(Beginning of RECORDS FOR THE EXERCISE)
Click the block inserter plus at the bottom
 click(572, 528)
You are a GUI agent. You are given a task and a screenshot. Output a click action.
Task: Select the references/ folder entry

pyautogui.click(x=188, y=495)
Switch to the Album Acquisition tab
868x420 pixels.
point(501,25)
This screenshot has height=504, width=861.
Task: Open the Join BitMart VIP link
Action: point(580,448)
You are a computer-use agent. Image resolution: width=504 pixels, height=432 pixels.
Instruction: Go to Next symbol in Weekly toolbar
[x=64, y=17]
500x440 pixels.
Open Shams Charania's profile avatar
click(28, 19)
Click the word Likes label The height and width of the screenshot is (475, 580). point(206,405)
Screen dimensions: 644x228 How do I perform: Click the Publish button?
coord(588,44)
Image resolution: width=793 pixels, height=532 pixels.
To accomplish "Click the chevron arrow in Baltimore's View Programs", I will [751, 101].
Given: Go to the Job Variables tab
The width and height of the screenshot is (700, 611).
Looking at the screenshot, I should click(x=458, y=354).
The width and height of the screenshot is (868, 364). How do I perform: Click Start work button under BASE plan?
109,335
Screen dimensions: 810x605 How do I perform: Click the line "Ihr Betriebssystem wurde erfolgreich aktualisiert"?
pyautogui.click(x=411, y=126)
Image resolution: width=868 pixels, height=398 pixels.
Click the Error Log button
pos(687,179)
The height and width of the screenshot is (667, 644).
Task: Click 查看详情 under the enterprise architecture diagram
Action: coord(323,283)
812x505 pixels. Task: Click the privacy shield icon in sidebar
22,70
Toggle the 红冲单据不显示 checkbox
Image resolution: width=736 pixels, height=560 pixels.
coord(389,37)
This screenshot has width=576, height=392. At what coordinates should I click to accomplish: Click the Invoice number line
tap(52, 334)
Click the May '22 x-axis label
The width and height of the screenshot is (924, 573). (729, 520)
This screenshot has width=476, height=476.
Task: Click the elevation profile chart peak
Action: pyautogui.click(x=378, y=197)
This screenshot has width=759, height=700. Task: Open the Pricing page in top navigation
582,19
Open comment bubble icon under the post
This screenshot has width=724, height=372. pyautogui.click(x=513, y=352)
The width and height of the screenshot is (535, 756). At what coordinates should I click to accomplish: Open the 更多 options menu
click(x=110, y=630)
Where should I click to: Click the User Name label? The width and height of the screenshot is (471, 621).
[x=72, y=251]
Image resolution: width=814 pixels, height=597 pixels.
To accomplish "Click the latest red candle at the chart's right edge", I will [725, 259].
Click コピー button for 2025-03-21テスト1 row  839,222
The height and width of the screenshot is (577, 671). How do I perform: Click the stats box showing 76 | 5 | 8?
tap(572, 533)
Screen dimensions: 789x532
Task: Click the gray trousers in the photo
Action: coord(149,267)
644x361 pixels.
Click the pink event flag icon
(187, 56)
(End of RECORDS FOR THE EXERCISE)
• [BRIEF]: Transcribe the records above with every character unchanged.

• [REPLY TO THE TASK]:
Click the block inserter plus at the bottom
 click(572, 528)
You are a GUI agent. You are given a task and a screenshot. Output a click action.
Task: Select the references/ folder entry

pyautogui.click(x=188, y=495)
Switch to the Album Acquisition tab
868x420 pixels.
point(501,25)
This screenshot has height=504, width=861.
Task: Open the Join BitMart VIP link
Action: point(580,448)
You are a computer-use agent. Image resolution: width=504 pixels, height=432 pixels.
Instruction: Go to Next symbol in Weekly toolbar
[x=64, y=17]
500x440 pixels.
Open Shams Charania's profile avatar
click(28, 19)
Click the word Likes label The height and width of the screenshot is (475, 580). point(206,405)
Screen dimensions: 644x228 How do I perform: Click the Publish button?
coord(588,44)
Image resolution: width=793 pixels, height=532 pixels.
To accomplish "Click the chevron arrow in Baltimore's View Programs", I will [751, 101].
Given: Go to the Job Variables tab
The width and height of the screenshot is (700, 611).
Looking at the screenshot, I should click(x=458, y=354).
The width and height of the screenshot is (868, 364). How do I perform: Click Start work button under BASE plan?
109,335
Screen dimensions: 810x605 How do I perform: Click the line "Ihr Betriebssystem wurde erfolgreich aktualisiert"?
pyautogui.click(x=411, y=126)
Image resolution: width=868 pixels, height=398 pixels.
Click the Error Log button
pos(687,179)
The height and width of the screenshot is (667, 644).
Task: Click 查看详情 under the enterprise architecture diagram
Action: coord(323,283)
812x505 pixels. Task: Click the privacy shield icon in sidebar
22,70
Toggle the 红冲单据不显示 checkbox
Image resolution: width=736 pixels, height=560 pixels.
coord(389,37)
This screenshot has width=576, height=392. At what coordinates should I click to accomplish: Click the Invoice number line
tap(52, 334)
Click the May '22 x-axis label
The width and height of the screenshot is (924, 573). (729, 520)
This screenshot has width=476, height=476.
Task: Click the elevation profile chart peak
Action: pyautogui.click(x=378, y=197)
This screenshot has width=759, height=700. Task: Open the Pricing page in top navigation
582,19
Open comment bubble icon under the post
This screenshot has width=724, height=372. pyautogui.click(x=513, y=352)
The width and height of the screenshot is (535, 756). At what coordinates should I click to accomplish: Open the 更多 options menu
click(x=110, y=630)
Where should I click to: Click the User Name label? The width and height of the screenshot is (471, 621).
[x=72, y=251]
Image resolution: width=814 pixels, height=597 pixels.
To accomplish "Click the latest red candle at the chart's right edge", I will [725, 259].
Click コピー button for 2025-03-21テスト1 row  839,222
The height and width of the screenshot is (577, 671). How do I perform: Click the stats box showing 76 | 5 | 8?
tap(572, 533)
Screen dimensions: 789x532
Task: Click the gray trousers in the photo
Action: coord(149,267)
644x361 pixels.
Click the pink event flag icon
(187, 56)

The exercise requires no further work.